- Hans Weber
- December 9, 2022
Beer will drastically get more expensive
Czechs must prepare for another sharp increase in the price of beer. According to the president of ČMSMP, Michal Voldřich, the higher costs of energy and raw materials needed to produce beer, such as malt and hops, will be reflected in the price for consumers.
“The expectation that prices will rise by 10 percent by June is confirmed,” Voldřich said.
Most breweries have already increased prices during the spring, with a pint of pilsner typically selling for around CZK 50 and even the cheapest beers in microbreweries exceeding that price.
Further price increases can be expected at the end of the summer when many breweries will have to accept less favorable tariffs when their contracts with energy suppliers expire and, at the same time, start brewing beer from this year’s harvest.
These will also be considerably more expensive as farmers’ input costs have risen.
One of the essential items, alongside energy and fuel, is fertilizer.

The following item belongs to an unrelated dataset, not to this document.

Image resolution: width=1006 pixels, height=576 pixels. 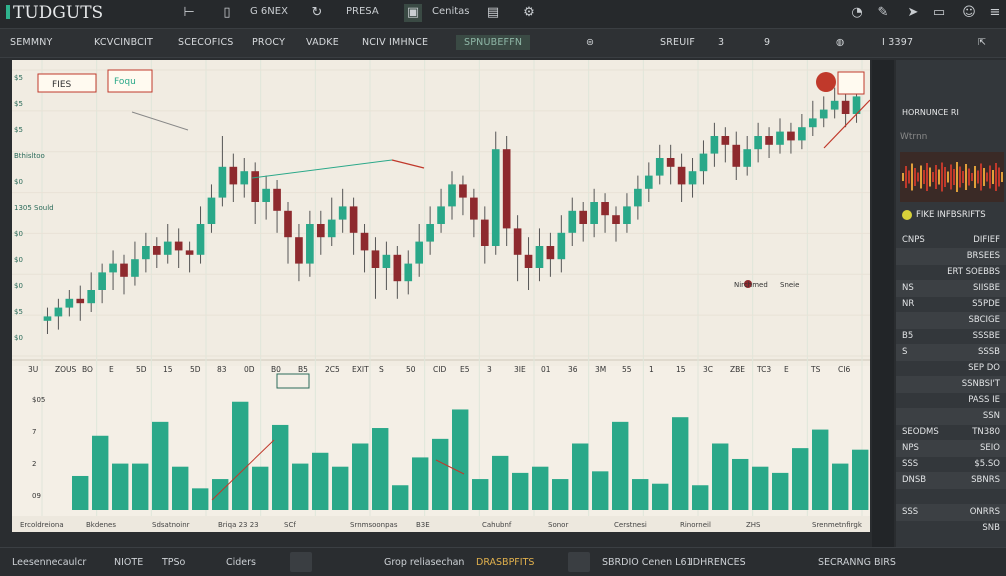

Therefore, farmers have fertilized less this year, according to the ČMSMP chief.
In addition, if the current drought persisted, the harvest of malting barley and hops would be significantly smaller, which would also be reflected in prices. Overall, the harvest could be up to a third lower than last year.

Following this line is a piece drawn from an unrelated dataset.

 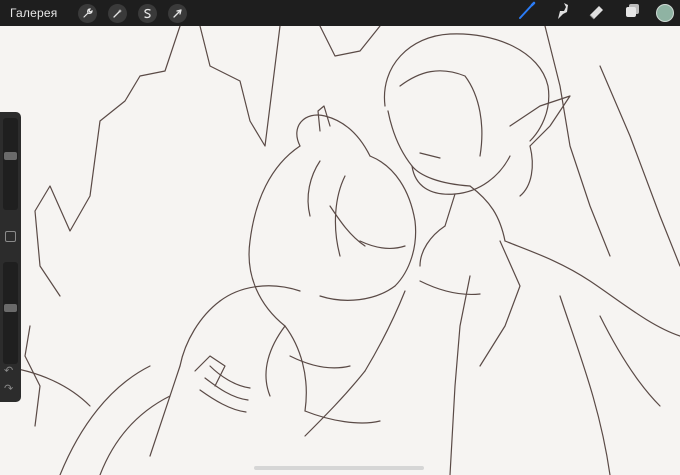 I want to click on layers-icon, so click(x=632, y=14).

The Czech-Moravian Association of Microbreweries does not want to estimate how much the price of beer for the final consumer could increase. “For example, the price of malt could rise by up to twice as much, from which the price of beer can be inferred to some extent,” Voldřich said.
Neither the large breweries nor the Czech Association of Breweries and Maltsters, which brings them together, comment on the expected beer prices nor reveal their business strategy. Unofficially, however, even their representatives admit that the assumptions of the ČMSMP are realistic.
The impact of the coronavirus pandemic also hit small brewers before the energy crisis. Some thirty out of five hundred enterprises closed down during the crisis.
The head of the microbrewery association expects that other microbreweries are yet to be affected by the effects of the pandemic.